# Rev. D. Martyn Lloyd-Jones (1899-1981)



## bookslover (Feb 4, 2008)

If you have never heard Lloyd-Jones's voice, here is a good excerpt from one of his sermons from the Book of Acts. Preached probably at Westminster Chapel, London, in the early 1960s:

[video=youtube;BSALwU4rJ8k]http://www.youtube.com/watch?v=BSALwU4rJ8k[/video]


----------



## Ivan (Feb 4, 2008)

Wow! I was told by the MLJ Trust that there was no video of the great Doctor. I've got dial-up but I'm going to spend the rest of my evening downloading this! 

THANKS!!


----------



## Ivan (Feb 4, 2008)

Hmmm...looks like it may not be video....


----------



## Ivan (Feb 4, 2008)

...dude, I don't think that's Lloyd-Jones....


----------



## Ivan (Feb 4, 2008)

...Weird...I wasn't getting something in Spanish before...but the Doctor is on now.


----------



## danmpem (Feb 4, 2008)

Ivan said:


> ...Weird...I wasn't getting something in Spanish before...but the Doctor is on now.



 It's a video of Martyn-Lloyd Jones preaching in Spanish!


----------



## Ivan (Feb 4, 2008)

danmpem said:


> Ivan said:
> 
> 
> > ...Weird...I wasn't getting something in Spanish before...but the Doctor is on now.
> ...



Not exactly, but there not much of the Doctor there.

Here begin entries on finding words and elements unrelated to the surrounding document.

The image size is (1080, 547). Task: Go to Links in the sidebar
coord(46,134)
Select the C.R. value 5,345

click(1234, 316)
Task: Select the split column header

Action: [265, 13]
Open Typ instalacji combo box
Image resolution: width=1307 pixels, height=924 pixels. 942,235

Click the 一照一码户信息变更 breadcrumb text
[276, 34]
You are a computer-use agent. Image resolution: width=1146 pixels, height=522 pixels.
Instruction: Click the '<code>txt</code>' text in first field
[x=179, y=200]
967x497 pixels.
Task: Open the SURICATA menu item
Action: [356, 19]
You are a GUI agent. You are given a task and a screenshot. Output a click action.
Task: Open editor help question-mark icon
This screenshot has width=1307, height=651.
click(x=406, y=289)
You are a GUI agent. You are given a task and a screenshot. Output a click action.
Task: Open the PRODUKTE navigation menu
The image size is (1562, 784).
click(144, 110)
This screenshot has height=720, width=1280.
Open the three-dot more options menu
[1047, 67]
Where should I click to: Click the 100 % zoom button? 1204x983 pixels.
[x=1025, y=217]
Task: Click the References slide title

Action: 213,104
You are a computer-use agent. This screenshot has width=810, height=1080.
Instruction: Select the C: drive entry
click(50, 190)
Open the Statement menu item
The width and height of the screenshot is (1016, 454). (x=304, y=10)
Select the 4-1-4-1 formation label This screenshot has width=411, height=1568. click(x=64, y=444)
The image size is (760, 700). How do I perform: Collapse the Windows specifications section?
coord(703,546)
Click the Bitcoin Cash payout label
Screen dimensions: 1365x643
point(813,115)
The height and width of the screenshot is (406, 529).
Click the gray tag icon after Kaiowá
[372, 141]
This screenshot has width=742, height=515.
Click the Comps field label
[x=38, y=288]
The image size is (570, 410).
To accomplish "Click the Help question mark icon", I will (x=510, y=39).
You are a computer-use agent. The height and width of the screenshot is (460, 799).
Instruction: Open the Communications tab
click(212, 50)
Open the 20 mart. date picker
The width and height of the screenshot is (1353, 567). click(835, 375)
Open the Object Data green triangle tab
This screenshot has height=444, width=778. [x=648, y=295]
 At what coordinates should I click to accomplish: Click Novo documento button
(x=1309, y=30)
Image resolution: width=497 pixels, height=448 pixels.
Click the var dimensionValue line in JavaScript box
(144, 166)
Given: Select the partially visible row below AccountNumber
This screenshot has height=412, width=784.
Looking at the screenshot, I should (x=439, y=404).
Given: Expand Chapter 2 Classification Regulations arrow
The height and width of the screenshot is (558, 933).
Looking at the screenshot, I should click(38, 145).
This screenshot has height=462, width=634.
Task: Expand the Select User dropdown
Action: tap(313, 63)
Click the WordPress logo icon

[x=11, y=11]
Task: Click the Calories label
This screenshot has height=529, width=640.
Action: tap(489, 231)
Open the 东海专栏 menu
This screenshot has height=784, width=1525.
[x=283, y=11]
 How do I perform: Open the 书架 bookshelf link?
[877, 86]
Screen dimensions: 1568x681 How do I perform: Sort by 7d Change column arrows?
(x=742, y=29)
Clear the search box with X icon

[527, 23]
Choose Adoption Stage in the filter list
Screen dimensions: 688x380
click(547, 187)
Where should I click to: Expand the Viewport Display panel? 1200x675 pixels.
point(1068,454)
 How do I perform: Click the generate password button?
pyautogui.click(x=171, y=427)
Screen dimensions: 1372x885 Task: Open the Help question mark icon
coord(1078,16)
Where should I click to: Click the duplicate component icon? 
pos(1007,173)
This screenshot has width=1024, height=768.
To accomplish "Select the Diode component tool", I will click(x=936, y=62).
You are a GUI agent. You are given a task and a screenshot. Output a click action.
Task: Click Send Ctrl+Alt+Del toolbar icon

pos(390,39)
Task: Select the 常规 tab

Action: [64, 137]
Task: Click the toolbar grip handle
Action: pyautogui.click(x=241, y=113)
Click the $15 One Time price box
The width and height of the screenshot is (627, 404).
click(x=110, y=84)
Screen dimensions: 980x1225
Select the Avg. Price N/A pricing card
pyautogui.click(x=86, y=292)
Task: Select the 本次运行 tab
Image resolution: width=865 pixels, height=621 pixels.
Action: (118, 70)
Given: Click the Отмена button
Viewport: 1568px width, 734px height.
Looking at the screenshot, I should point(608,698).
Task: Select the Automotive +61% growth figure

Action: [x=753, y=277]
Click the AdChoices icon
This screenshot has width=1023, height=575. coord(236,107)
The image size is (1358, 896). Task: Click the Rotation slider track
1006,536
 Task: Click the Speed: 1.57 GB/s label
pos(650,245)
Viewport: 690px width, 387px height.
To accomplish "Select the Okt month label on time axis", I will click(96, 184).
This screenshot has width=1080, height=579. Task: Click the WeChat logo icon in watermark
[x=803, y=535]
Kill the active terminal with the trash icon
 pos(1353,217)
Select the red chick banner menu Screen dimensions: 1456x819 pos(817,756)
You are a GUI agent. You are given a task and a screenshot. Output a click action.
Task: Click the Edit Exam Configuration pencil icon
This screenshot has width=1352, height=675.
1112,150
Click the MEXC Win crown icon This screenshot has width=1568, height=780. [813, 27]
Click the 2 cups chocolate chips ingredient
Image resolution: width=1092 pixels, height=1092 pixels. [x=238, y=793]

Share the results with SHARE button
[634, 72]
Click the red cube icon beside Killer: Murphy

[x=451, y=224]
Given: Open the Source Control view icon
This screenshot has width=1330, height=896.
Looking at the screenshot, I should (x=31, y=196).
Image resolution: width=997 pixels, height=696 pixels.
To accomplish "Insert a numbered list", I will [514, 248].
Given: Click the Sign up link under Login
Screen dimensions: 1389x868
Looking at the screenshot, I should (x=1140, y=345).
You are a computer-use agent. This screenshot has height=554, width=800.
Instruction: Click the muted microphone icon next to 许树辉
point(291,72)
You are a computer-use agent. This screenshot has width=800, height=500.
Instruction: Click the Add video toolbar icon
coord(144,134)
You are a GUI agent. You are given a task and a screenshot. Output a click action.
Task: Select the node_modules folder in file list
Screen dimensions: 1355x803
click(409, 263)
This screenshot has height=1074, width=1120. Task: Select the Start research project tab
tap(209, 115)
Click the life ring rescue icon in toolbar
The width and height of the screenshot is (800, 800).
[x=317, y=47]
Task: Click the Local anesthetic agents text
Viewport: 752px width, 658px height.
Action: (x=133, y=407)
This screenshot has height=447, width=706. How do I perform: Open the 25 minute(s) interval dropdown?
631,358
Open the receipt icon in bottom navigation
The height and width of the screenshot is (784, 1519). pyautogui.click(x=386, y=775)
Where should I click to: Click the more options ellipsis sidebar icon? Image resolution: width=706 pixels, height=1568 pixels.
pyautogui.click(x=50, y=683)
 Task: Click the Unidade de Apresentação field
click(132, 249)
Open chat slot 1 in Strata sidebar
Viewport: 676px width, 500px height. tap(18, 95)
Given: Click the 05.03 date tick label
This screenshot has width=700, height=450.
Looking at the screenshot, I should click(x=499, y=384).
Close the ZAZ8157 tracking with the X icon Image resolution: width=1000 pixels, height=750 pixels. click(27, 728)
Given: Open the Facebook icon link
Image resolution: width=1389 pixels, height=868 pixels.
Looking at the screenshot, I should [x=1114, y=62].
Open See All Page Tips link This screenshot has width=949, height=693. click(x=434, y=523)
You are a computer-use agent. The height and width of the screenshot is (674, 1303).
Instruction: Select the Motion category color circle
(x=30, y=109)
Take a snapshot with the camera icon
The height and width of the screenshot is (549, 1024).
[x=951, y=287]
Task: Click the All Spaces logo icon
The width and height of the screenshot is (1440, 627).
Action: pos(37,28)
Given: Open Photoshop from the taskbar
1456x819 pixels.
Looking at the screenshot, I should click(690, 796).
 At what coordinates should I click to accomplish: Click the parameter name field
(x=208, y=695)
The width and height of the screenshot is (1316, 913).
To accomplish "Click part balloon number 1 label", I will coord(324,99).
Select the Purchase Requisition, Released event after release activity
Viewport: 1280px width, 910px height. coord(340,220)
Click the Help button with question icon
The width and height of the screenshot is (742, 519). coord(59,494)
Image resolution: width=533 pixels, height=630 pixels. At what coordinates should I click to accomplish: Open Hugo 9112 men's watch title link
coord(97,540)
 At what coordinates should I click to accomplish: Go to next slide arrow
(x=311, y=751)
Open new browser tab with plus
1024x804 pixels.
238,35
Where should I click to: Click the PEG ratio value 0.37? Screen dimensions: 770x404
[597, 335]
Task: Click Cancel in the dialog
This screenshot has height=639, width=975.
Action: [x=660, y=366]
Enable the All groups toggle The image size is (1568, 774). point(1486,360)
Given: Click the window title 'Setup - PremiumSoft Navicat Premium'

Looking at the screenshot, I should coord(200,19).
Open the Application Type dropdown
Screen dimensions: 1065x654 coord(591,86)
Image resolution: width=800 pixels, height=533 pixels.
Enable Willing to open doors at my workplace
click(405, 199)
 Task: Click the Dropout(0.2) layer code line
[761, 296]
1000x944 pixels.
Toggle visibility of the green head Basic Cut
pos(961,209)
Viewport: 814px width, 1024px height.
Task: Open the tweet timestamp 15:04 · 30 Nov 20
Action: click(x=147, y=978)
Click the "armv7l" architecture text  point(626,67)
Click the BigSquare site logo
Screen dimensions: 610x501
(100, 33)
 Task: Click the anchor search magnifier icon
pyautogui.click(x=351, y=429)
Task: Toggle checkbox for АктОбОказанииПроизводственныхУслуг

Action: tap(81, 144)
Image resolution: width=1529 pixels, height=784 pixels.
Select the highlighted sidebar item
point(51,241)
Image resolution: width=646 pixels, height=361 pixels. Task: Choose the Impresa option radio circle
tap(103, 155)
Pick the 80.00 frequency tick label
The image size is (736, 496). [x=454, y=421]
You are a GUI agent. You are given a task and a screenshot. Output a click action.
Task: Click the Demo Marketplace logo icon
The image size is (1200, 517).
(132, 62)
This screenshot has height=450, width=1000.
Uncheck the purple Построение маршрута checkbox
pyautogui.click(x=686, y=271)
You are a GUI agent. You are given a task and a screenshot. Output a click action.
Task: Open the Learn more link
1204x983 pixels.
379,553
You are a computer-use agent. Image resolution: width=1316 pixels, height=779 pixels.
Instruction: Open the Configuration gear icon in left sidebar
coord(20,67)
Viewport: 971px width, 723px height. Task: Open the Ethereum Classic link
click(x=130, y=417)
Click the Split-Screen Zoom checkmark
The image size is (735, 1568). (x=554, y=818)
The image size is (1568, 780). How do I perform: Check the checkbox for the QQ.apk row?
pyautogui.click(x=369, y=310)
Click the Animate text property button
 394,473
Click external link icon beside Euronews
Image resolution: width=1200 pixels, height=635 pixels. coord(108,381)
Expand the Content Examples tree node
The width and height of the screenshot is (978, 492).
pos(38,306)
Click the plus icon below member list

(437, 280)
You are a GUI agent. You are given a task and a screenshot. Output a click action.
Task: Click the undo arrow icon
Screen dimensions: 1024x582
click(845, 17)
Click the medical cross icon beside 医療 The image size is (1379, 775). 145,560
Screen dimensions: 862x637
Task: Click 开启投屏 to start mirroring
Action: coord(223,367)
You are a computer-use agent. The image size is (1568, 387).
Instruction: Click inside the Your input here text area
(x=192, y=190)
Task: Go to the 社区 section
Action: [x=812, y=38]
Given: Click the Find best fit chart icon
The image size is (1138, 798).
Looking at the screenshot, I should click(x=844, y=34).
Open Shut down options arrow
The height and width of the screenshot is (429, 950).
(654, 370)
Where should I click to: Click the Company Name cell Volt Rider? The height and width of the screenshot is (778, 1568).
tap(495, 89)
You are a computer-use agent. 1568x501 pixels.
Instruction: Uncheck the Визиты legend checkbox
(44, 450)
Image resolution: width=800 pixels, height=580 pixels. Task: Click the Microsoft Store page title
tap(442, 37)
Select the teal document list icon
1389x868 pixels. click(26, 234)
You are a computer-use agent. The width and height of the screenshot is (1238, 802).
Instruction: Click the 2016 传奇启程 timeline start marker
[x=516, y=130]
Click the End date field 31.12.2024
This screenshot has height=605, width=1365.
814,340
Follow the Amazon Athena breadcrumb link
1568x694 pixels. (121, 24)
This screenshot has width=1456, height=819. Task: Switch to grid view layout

Must be some crossed wires somewhere.


----------



## bookslover (Feb 4, 2008)

Well, I don't know what _you're_ looking at, but the video I posted is of Lloyd-Jones preaching to a montage of photos of him.


----------



## danmpem (Feb 5, 2008)

bookslover said:


> Well, I don't know what _you're_ looking at, but the video I posted is of Lloyd-Jones preaching to a montage of photos of him.



I know, that's why it's so funny!


----------